For instance, the system might define a global default where the student dialogue feature (:student_dialogue) uses OpenAI's GPT-4 by default, with a Claude model as a fallback. A specific course section (e.g., REAL CHEM) could then override this to use a fine-tuned Gemini model, specifying OpenAI as the backup.

When a feature initializes (such as the DOT component), it retrieves both the global default and any section-specific configuration. It prioritizes the section-specific configuration, falling back to the global default as necessary.

Dialogue Management via GenServer (Oli.GenAI.Dialogue.Server)

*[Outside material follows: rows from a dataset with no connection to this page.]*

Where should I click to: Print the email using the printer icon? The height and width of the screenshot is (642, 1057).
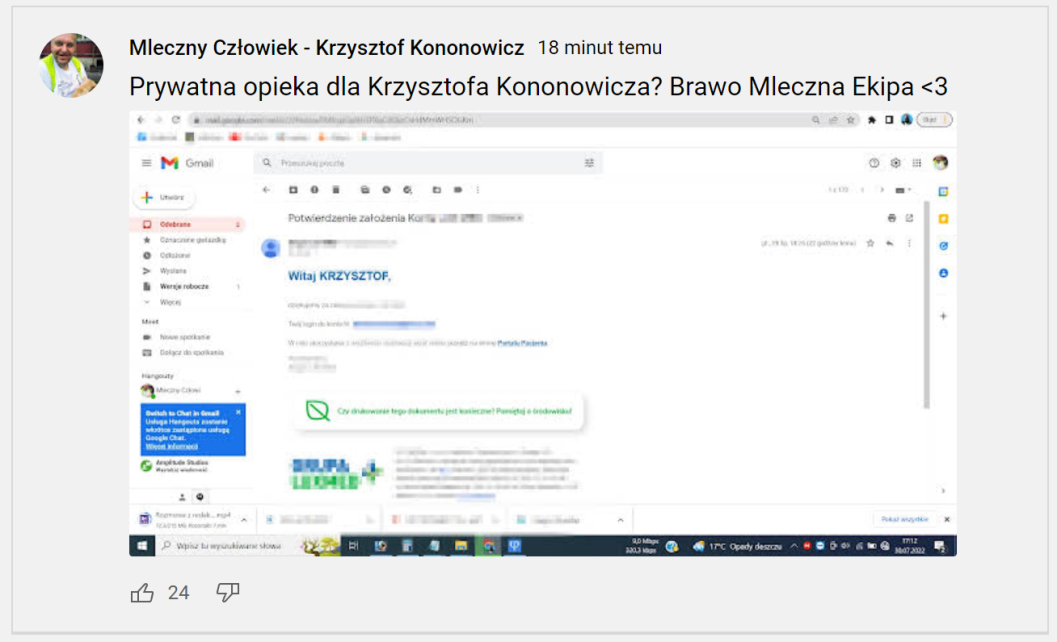tap(892, 217)
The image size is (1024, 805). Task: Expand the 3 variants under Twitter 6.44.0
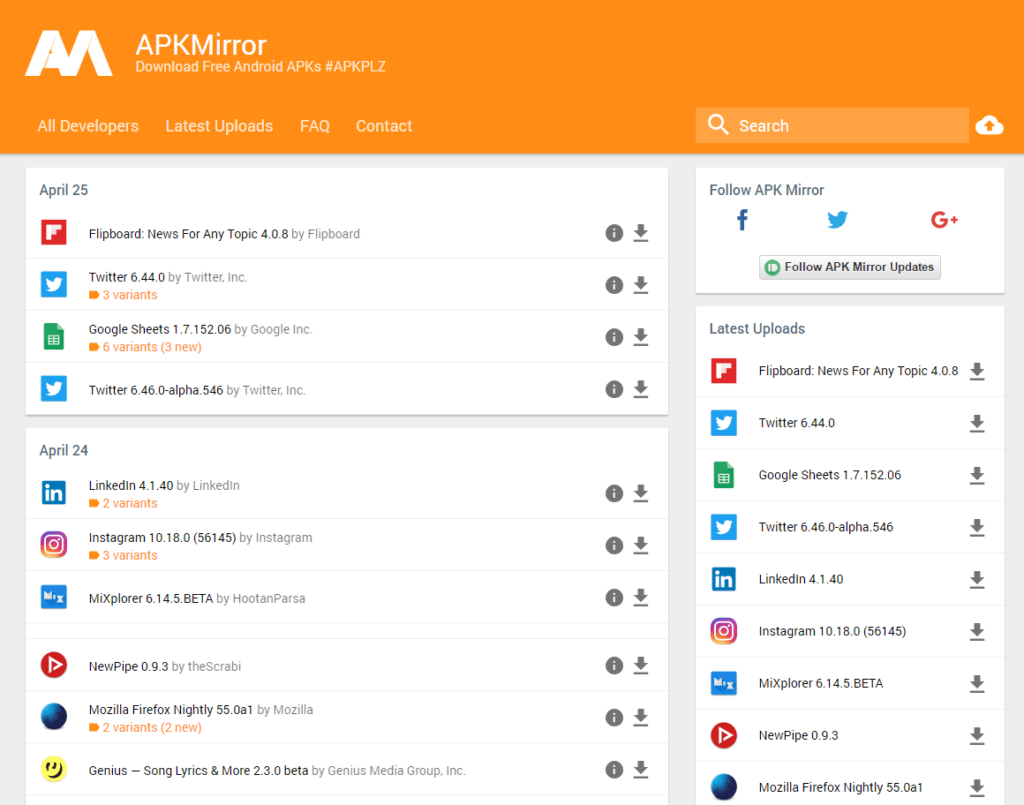point(129,295)
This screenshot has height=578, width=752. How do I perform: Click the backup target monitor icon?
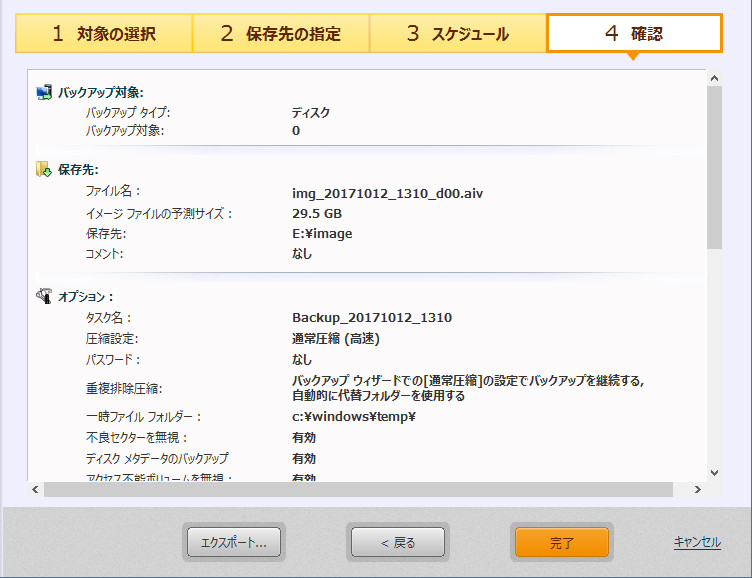tap(44, 92)
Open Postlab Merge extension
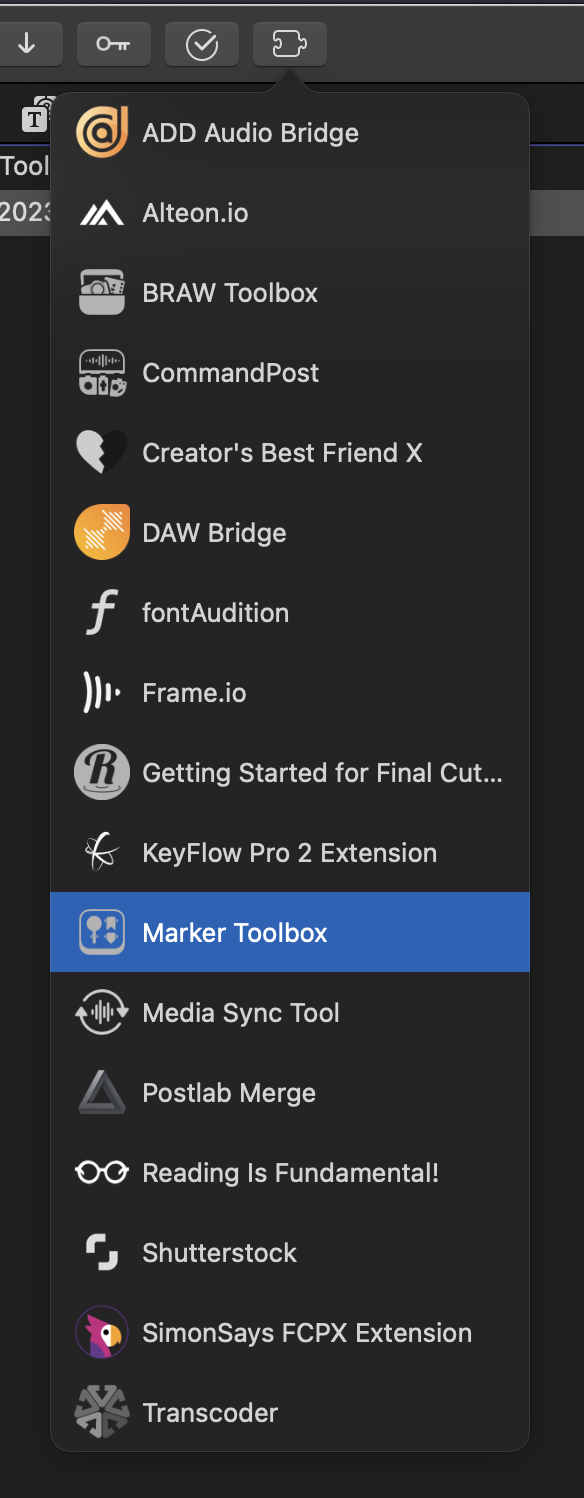The width and height of the screenshot is (584, 1498). (x=290, y=1093)
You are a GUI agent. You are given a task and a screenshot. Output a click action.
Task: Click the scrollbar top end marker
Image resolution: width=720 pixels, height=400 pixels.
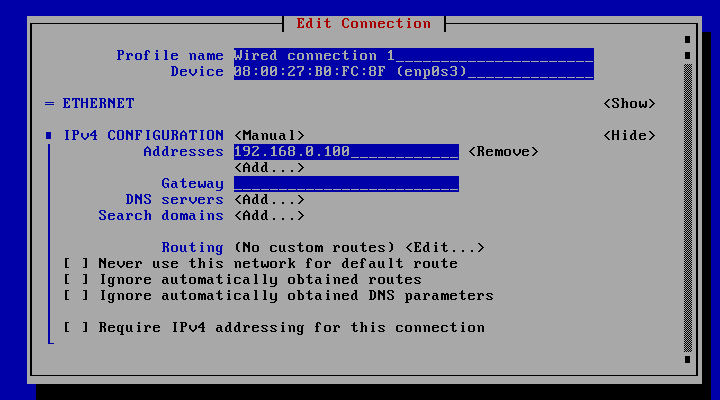(x=687, y=40)
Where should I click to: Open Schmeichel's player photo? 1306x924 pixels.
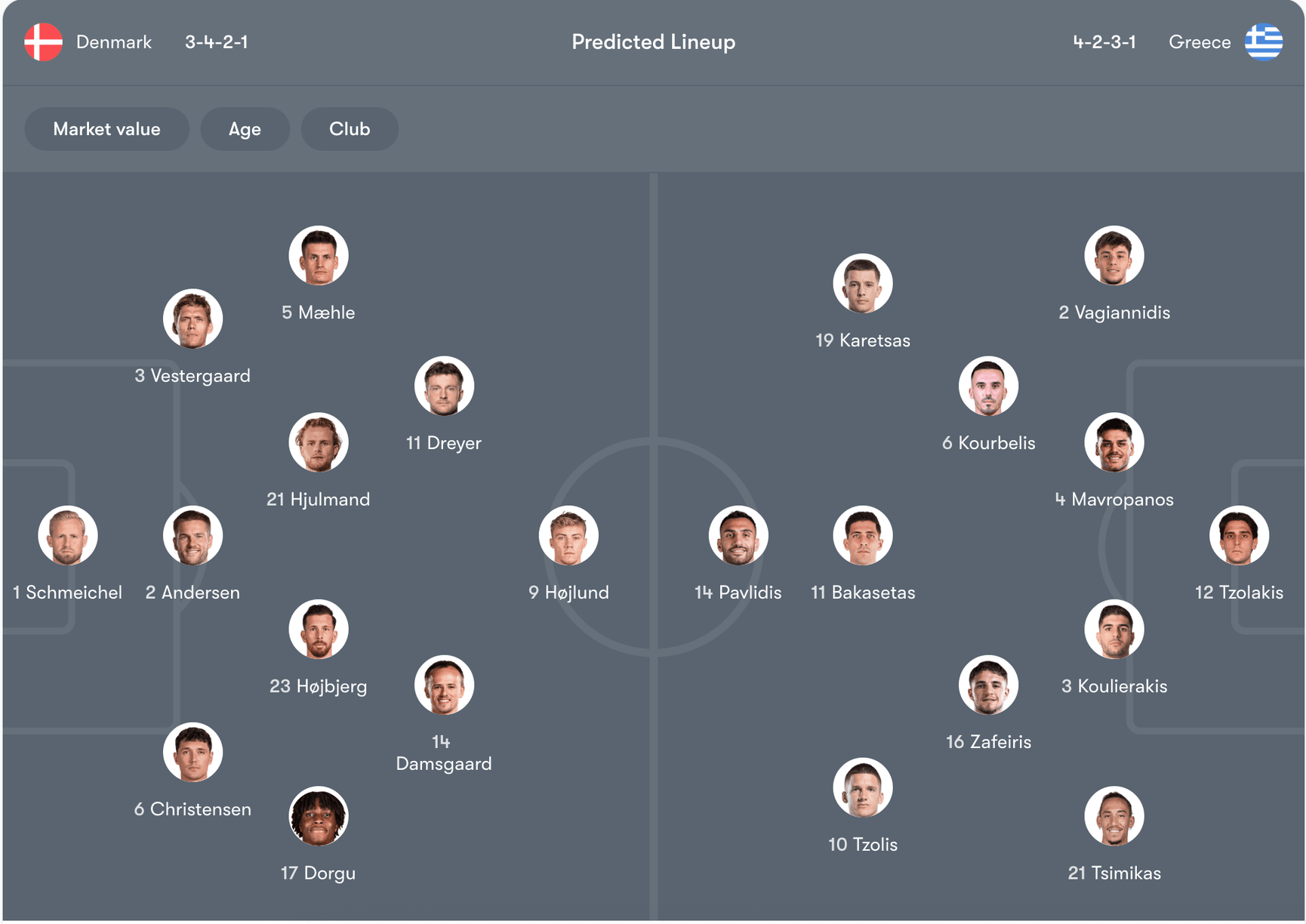68,536
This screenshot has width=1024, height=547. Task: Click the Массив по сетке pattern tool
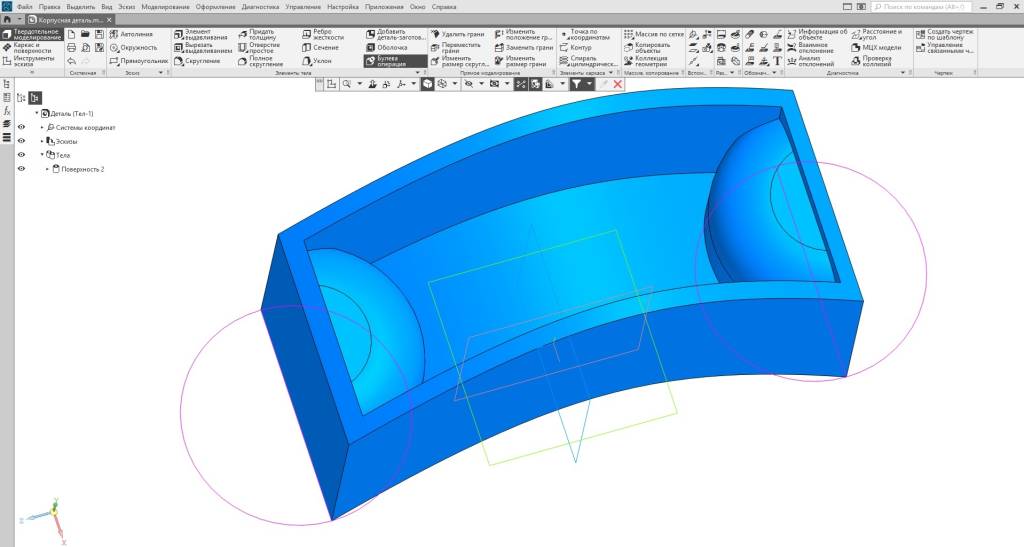tap(654, 34)
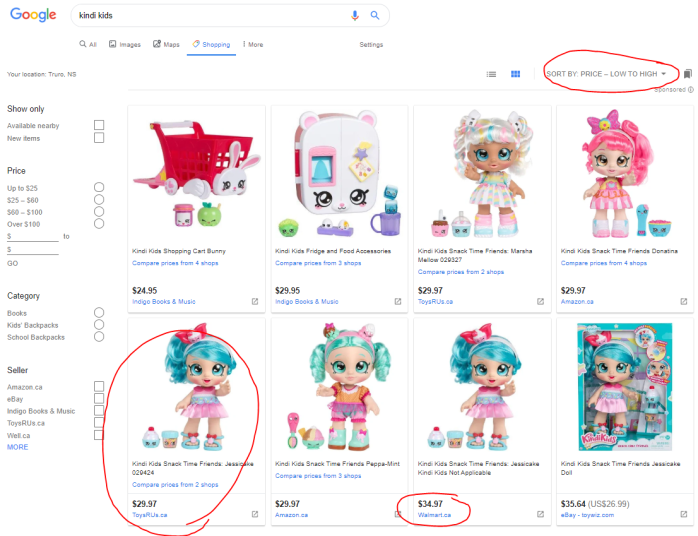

The multi-turn dialogue implementation previously embedded within UI components has been extracted into a standalone GenServer (Oli.GenAI.Dialogue.Server). This GenServer manages the lifecycle of GenAI dialogues—processing messages, handling streaming responses from GenAI providers, and dispatching tokens back to UI processes (typically Phoenix LiveView components). This modular design allows easy reuse and maintains a clear separation of concerns.

Database Initialization and Environment Variables

When setting up or resetting the database (mix ecto.reset), migrations automatically detect environment variables for API keys (OpenAI and Anthropic). If these keys are present, appropriate RegisteredModel and ServiceConfig records are created. If absent, the system defaults to using the NullProvider, which provides basic responses for development purposes.

This design ensures that in production environments (such as Proton or Stellarator), real provider configurations will automatically be established, whereas in local or development setups, the system gracefully defaults to a no-operation provider.

Planned Enhancements

The present design deliberately maintains backward compatibility. Deploying this infrastructure will not affect previous GenAI functionality, as default configurations replicate existing behavior, with new capabilities becoming available incrementally as administrators and course authors configure them through the forthcoming UI.

Future features (instructor facing DOT, authoring agent) will add new entries into the Ecto.Enum of :features in the GenAIFeatureConfig schema and default ServiceConfig references.